**TASK GOAL:** What appears from the line containing "Emergency (625, 935)" to the end of the listing below should be copied exactly, with no other lines.

····················

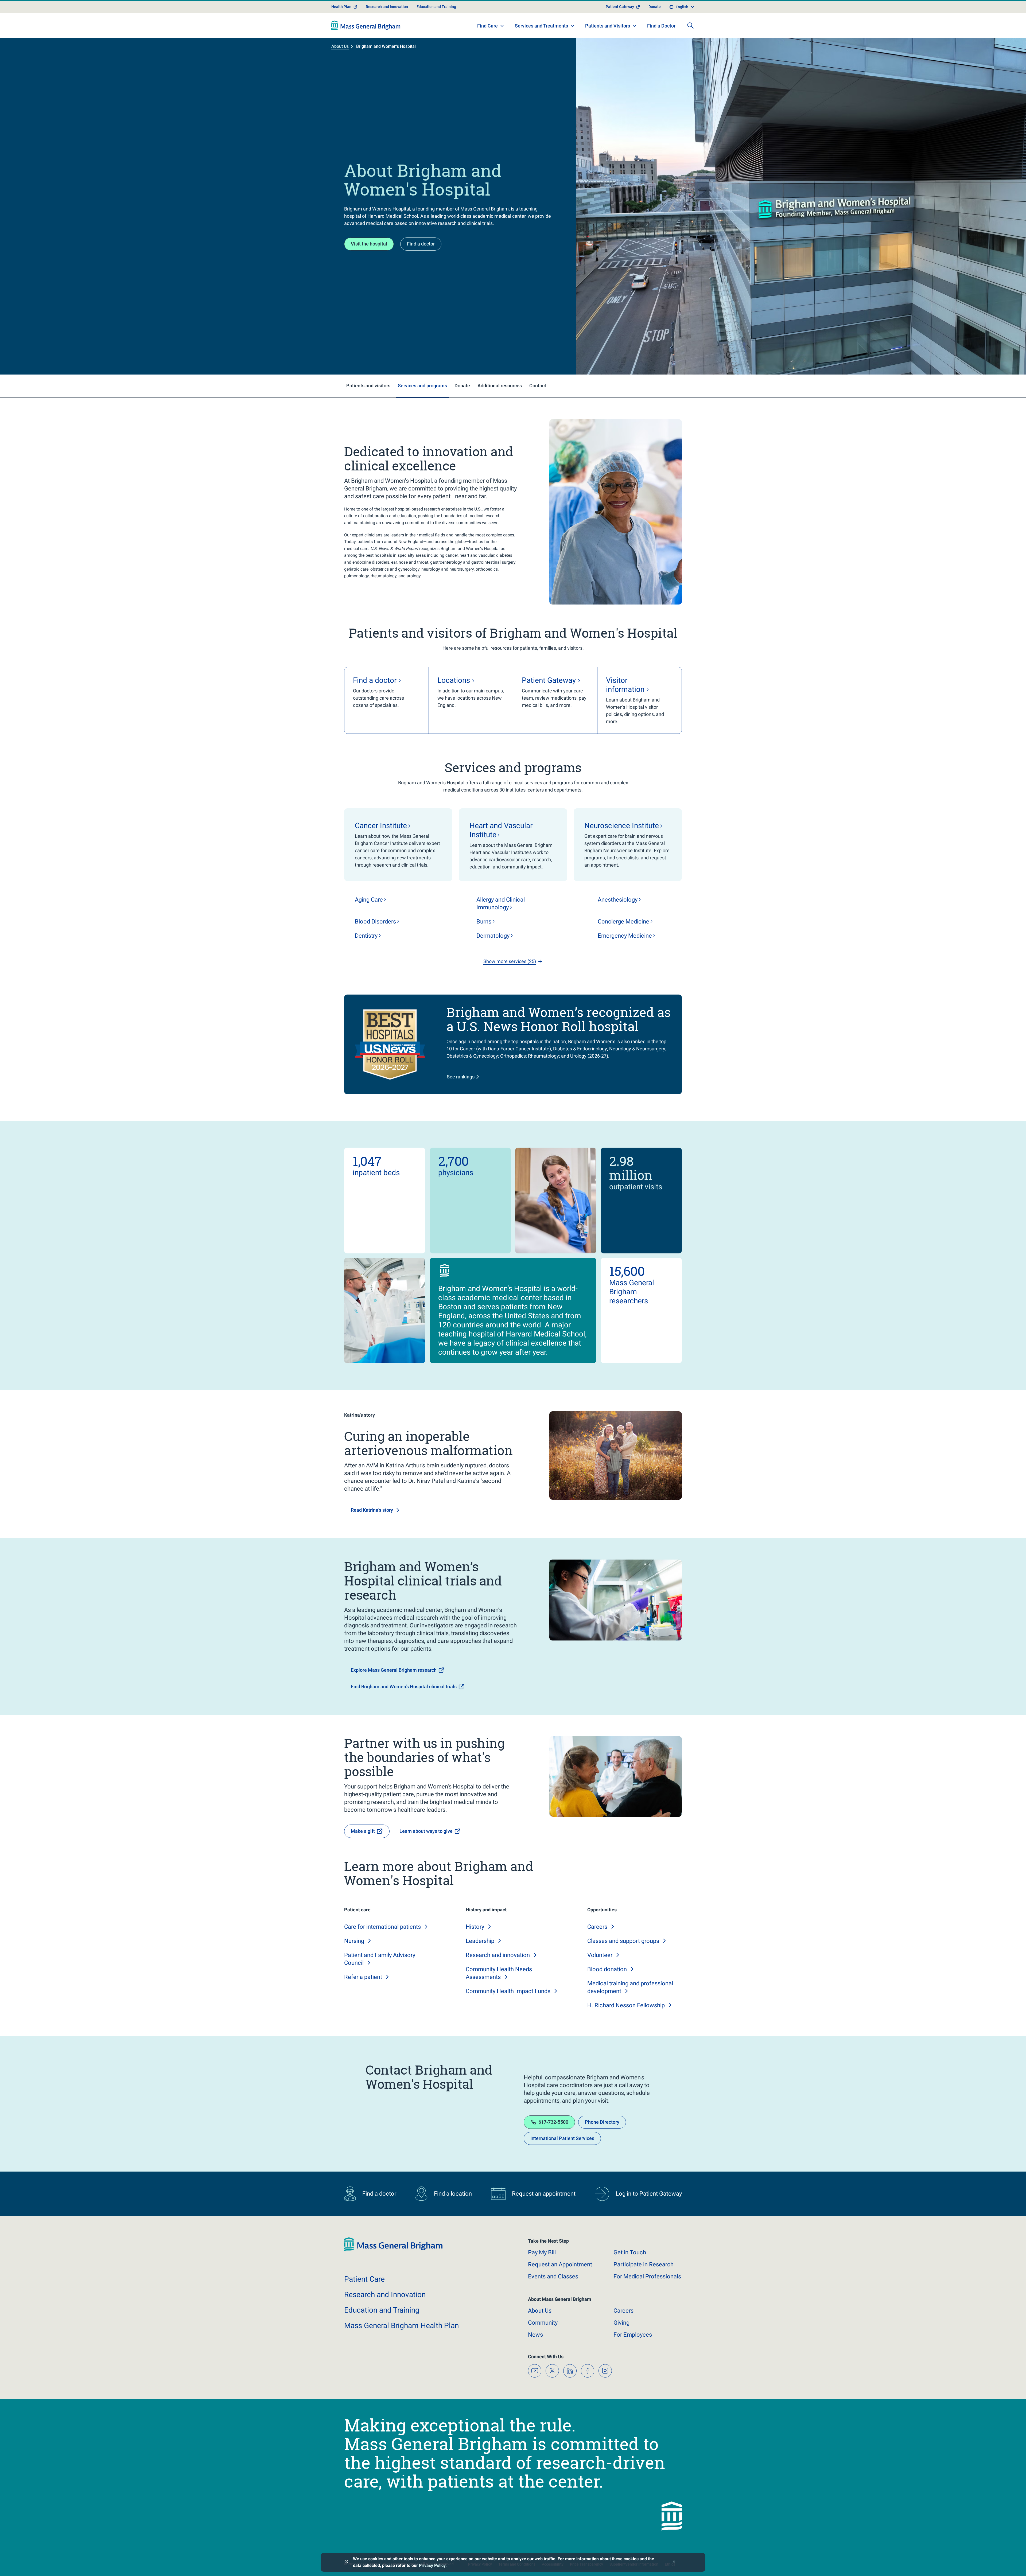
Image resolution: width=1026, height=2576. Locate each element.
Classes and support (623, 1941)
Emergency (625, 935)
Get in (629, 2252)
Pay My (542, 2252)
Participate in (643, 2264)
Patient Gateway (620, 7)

····················

**OUTPUT OF THE EXERCISE:**
Emergency (625, 935)
Get in (629, 2252)
Pay My (542, 2252)
Participate in (643, 2264)
Patient Gateway (620, 7)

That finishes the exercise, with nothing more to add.